Published 22 August 2014

Terrorist organizations have adopted social media as a tool for spreading propaganda and recruiting new members. Social media allow terrorist groups to interact with an audience and spread their message to a broader base. Legal scholars warn that as social media networks become the modern space for public discourse, they must be careful about publishing certain content because they could come under legal scrutiny for materially supporting terrorist organizations.

Terrorist organizations have adopted social media as a tool for spreading propaganda and recruiting new members. The recent video showing American journalist James Foley beheaded by a member of the Islamic State has reinforced that practice, and now social media Web sites are in the crossfire between granting freedom of expression and facilitating terrorist propaganda. “Why aren’t they taking this more seriously? It’s a national security issue,” said Steven Stalinsky, executive director of the Middle East Media Research Institute (MEMRI).

Evan Kohlmann, chief information officer at Flashpoint Global Partners, a research firm that has worked with Google Inc. on how to root out cyber-jihadism on YouTube, notes that terror groups, including the Islamic State, are using social media to spread misleading images of beautiful landscapes and camaraderie, designed to draw Westerners to join their organizations. “The real dramatic shift is not a technological shift, it’s a shift in content and it’s smart,” Kohlmann said.

After the 9/11 attacks, al-Qaeda launched hundreds of Web sites to promote the group’s ideology, and in turn, governments launched coordinated attacks to shut down those Web sites and secret online forums where terrorists mingled and shared tactics. Today, terror groups have moved their message to social media Web sites, allowing them to interact with an audience and spread their message to a broader base.

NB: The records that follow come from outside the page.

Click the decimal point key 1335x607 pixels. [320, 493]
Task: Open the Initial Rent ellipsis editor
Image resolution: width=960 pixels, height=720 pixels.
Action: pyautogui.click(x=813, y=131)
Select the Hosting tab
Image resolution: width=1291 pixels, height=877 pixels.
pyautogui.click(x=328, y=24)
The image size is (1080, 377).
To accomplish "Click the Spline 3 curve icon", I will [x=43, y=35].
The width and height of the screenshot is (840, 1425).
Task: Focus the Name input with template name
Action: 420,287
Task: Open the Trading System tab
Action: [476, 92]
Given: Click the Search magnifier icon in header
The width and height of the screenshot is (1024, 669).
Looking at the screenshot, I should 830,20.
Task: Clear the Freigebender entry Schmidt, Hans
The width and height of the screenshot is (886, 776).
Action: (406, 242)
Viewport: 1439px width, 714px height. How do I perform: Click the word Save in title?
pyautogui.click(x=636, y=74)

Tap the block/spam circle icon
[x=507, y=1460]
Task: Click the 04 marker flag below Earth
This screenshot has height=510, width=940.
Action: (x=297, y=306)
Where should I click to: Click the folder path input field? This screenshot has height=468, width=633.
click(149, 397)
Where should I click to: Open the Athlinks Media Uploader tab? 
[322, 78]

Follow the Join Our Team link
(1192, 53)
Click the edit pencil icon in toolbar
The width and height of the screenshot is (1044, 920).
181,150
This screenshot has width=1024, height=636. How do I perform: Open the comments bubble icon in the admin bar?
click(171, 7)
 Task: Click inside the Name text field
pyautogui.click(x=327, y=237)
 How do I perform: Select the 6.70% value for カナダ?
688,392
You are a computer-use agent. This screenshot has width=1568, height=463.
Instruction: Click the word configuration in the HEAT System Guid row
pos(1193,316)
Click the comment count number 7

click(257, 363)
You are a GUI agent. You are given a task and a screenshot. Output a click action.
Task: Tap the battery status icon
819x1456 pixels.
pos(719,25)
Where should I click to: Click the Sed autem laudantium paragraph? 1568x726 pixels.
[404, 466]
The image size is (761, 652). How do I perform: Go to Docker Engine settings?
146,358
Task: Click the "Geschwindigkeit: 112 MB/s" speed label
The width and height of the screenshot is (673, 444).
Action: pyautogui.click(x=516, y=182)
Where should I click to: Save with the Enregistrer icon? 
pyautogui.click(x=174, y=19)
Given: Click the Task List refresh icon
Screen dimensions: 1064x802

The four-minute, forty-second video of Foley has been shared and viewed by millions of online viewers, and while counterterrorism officials have reached out to social media networks asking them to censor the video, a quick search on Google will offer multiple sites where the video can be viewed in full. “YouTube has clear policies that prohibit content like gratuitous violence, hate speech and incitement to commit violent acts,” a YouTube spokesperson said. “We also terminate any account registered by a member of a designated Foreign Terrorist Organization and used in an official capacity to further its interests.”

Even when accounts are shut down, terror groups quickly repost their content onto other social media networks, said Stalinsky. The Los Angeles Times reports that Facebook has ordered its teams around the world to remove certain posts relating to Foley’s beheading, but in some cases, such as when a user posts a condemnation of the beheading alongside an edited version of the video that omits the beheading, Facebook has allowed the posts to remain. “Facebook has long been a place where people turn to share their experiences, particularly when they’re connected to controversial events on the ground, such as human rights abuses, acts of terrorism and other violent events,” spokeswoman Debbie Frost said. “Our goal has always been to strike an appropriate balance.”

Marvin Ammori, a First Amendment scholar and a fellow at the New America Foundation, warns that as social media networks become the modern space for public discourse, they must be careful about publishing certain content because they could come under legal scrutiny for materially supporting terrorist organizations. Ammori urges social media networks to find a way to restrict expression. “If the speech there is not what we consider core to democracy, then they have to make a judgment based on the core values of their platform: free expression with some boundaries,” he said. “The problem is the boundary is hard to define.”